##### Entries supplied #####

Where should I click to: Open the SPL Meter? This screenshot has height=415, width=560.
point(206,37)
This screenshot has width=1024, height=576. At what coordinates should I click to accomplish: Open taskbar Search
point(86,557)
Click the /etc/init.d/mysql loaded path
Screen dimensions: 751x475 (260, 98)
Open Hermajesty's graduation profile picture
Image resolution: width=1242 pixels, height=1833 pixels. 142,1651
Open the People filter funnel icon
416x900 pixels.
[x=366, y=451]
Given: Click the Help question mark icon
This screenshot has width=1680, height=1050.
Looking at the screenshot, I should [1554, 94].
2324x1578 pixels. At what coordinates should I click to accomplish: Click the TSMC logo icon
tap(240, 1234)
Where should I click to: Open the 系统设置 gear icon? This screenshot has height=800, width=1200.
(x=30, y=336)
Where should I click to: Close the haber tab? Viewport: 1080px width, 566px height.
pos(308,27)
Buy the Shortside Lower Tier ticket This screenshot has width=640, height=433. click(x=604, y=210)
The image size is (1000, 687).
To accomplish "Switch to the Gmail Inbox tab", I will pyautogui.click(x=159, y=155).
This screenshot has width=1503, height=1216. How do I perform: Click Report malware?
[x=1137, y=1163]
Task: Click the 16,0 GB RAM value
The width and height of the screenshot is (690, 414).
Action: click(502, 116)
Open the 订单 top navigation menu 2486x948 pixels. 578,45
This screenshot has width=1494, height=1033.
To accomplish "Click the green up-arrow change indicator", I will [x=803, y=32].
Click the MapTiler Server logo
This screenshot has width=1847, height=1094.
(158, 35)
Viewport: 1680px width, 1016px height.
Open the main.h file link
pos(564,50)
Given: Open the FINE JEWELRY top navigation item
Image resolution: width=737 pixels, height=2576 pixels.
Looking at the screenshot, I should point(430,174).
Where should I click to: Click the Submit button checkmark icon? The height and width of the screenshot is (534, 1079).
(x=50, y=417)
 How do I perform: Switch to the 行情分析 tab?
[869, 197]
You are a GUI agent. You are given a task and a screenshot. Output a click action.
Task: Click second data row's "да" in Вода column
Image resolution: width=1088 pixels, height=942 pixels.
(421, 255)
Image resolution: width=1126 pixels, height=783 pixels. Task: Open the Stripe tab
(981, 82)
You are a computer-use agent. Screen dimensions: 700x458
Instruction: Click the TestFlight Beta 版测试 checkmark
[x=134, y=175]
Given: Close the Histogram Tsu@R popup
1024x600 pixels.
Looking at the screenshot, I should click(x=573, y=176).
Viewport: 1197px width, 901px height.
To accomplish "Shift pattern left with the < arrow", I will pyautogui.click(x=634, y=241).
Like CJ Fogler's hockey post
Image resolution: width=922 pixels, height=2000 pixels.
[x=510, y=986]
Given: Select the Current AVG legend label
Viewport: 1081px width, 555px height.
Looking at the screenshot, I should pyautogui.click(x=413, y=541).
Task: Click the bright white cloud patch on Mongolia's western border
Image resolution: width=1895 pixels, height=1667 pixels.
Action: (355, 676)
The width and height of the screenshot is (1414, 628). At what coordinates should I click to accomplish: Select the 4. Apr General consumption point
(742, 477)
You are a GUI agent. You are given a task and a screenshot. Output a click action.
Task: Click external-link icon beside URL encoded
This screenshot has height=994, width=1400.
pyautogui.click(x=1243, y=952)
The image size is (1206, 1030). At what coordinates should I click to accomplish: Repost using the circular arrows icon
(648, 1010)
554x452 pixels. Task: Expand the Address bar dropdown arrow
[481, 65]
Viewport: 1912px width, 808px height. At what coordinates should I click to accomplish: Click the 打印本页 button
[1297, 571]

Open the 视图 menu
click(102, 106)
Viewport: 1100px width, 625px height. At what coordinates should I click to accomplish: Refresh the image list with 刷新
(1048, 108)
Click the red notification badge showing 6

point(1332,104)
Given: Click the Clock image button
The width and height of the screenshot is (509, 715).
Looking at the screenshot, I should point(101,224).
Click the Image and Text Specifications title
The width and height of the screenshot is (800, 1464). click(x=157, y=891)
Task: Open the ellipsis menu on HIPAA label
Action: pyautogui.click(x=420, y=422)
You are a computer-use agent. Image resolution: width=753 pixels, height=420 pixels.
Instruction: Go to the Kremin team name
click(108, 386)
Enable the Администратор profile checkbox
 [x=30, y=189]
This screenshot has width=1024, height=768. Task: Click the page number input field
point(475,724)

#####

• [About this exercise] Which lines belong in the answer? Exactly those from the first line of the entries through the line holding "Buy the Shortside", inclusive, copied unchanged.

• [Finished task]
Where should I click to: Open the SPL Meter? This screenshot has height=415, width=560.
point(206,37)
This screenshot has width=1024, height=576. At what coordinates should I click to accomplish: Open taskbar Search
point(86,557)
Click the /etc/init.d/mysql loaded path
Screen dimensions: 751x475 (260, 98)
Open Hermajesty's graduation profile picture
Image resolution: width=1242 pixels, height=1833 pixels. 142,1651
Open the People filter funnel icon
416x900 pixels.
[x=366, y=451]
Given: Click the Help question mark icon
This screenshot has width=1680, height=1050.
Looking at the screenshot, I should [1554, 94].
2324x1578 pixels. At what coordinates should I click to accomplish: Click the TSMC logo icon
tap(240, 1234)
Where should I click to: Open the 系统设置 gear icon? This screenshot has height=800, width=1200.
(x=30, y=336)
Where should I click to: Close the haber tab? Viewport: 1080px width, 566px height.
pos(308,27)
Buy the Shortside Lower Tier ticket This screenshot has width=640, height=433. click(x=604, y=210)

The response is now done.